■ Task objective: Omit the pictures, but give back every entry below exactly as written.

......

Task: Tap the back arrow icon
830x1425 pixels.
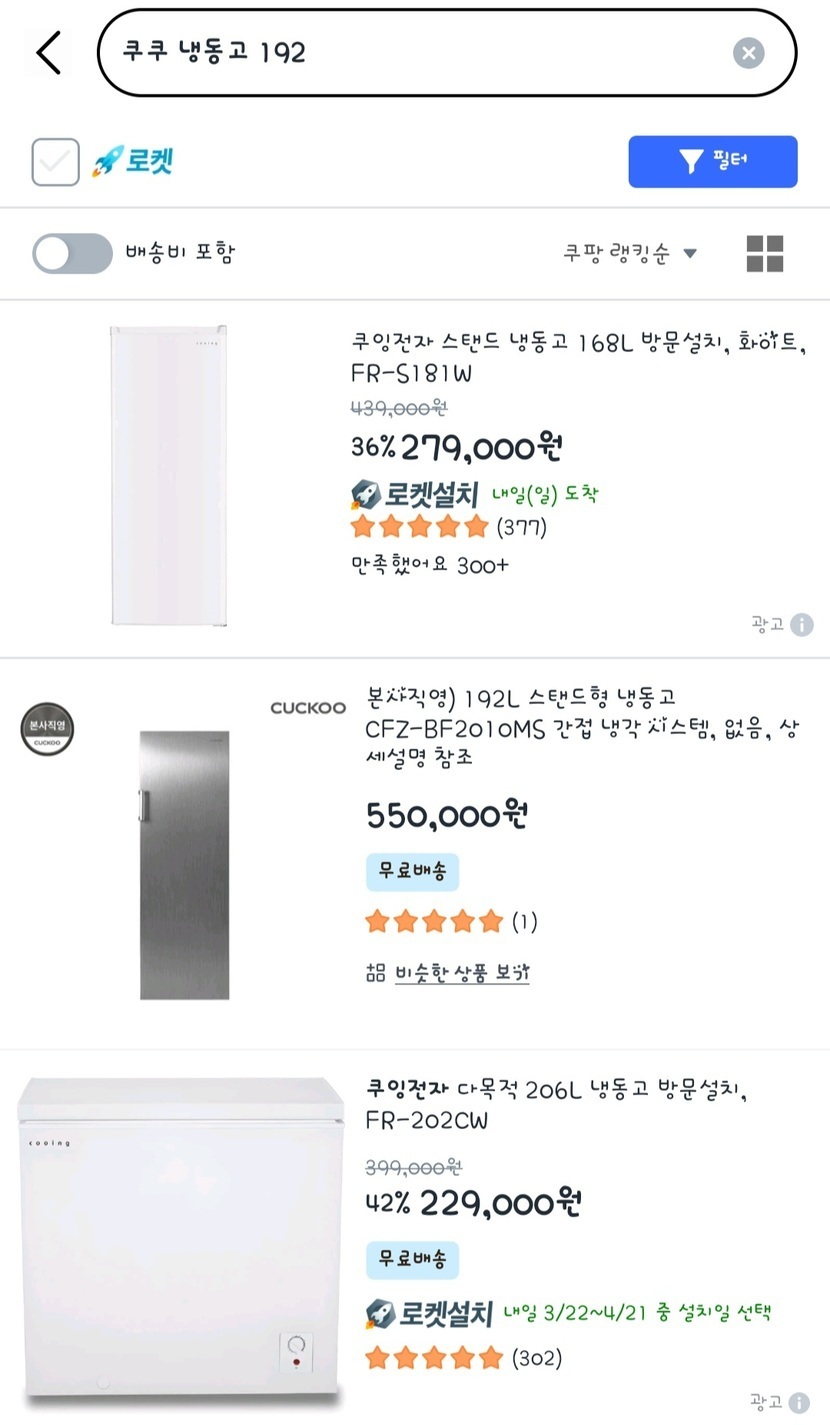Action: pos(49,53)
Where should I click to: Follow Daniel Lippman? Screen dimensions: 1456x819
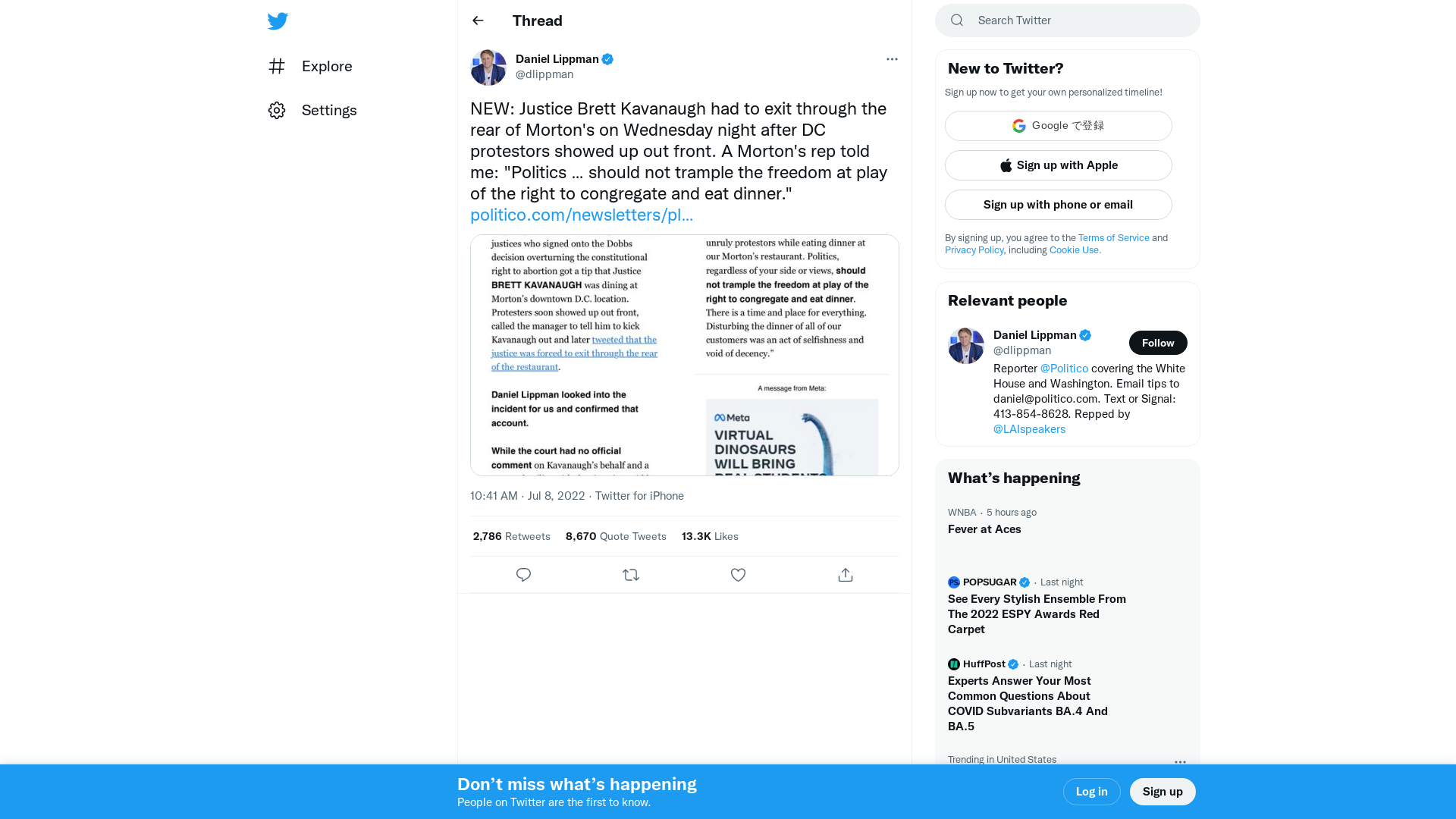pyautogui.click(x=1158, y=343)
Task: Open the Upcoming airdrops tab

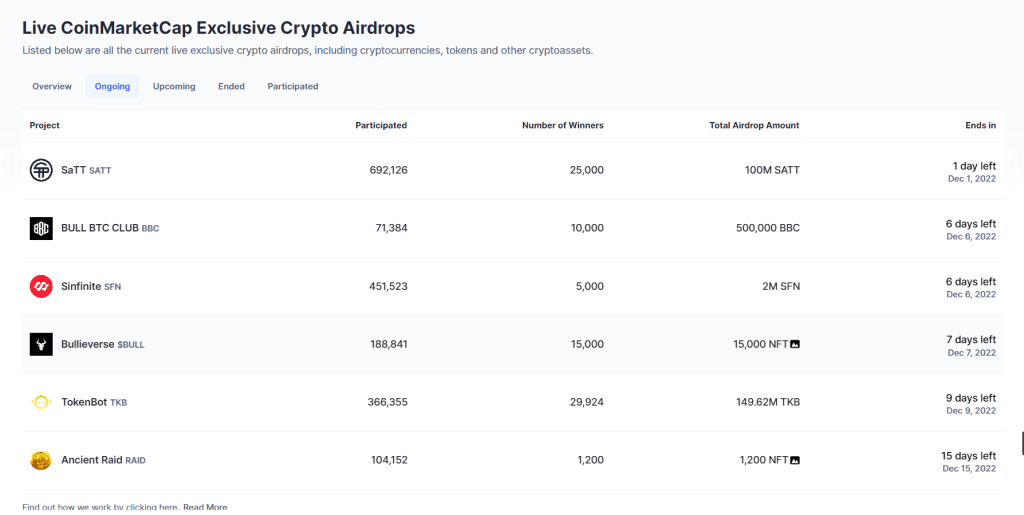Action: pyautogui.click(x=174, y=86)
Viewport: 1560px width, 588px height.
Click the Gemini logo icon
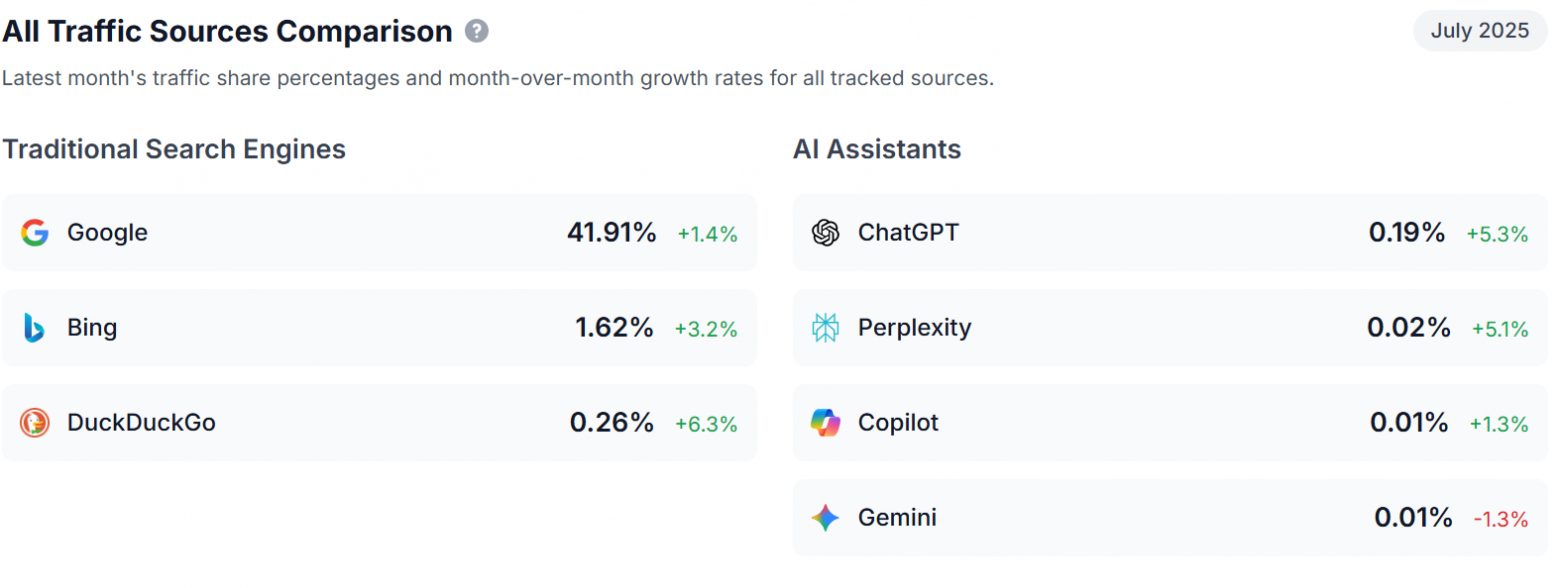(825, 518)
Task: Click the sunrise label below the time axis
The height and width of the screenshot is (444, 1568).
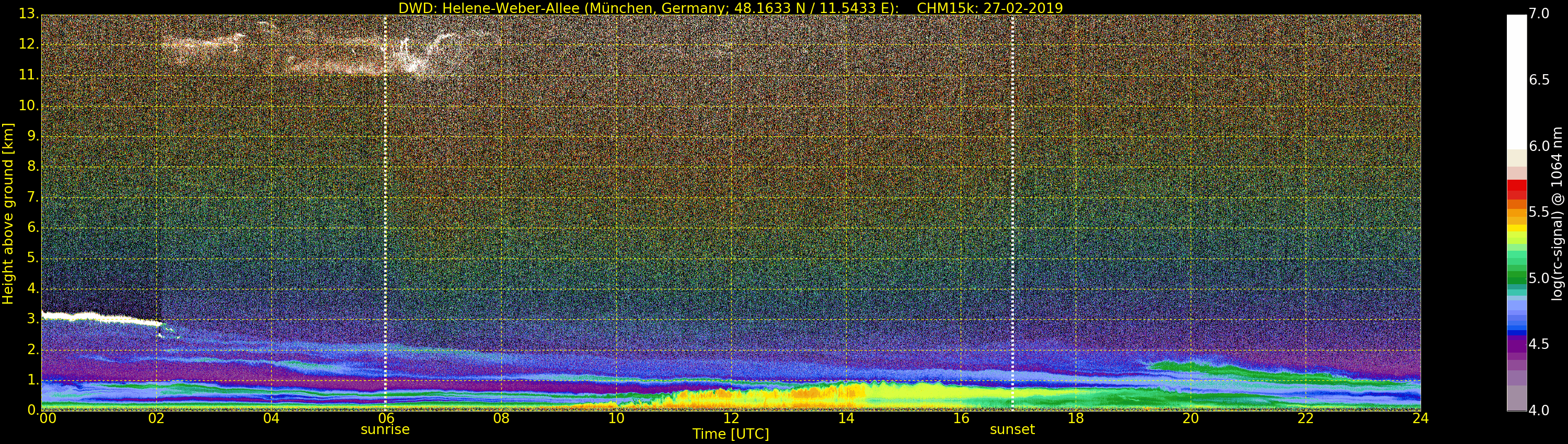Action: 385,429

......

■ Exercise output:
Task: Tap the back arrow icon
830x1425 pixels.
Action: pos(49,53)
Where should I click to: Follow Daniel Lippman? Screen dimensions: 1456x819
pyautogui.click(x=1158, y=343)
Task: Open the Upcoming airdrops tab

Action: pyautogui.click(x=174, y=86)
Viewport: 1560px width, 588px height.
Click the Gemini logo icon
(825, 518)
Task: Click the sunrise label below the time axis
The height and width of the screenshot is (444, 1568).
Action: 385,429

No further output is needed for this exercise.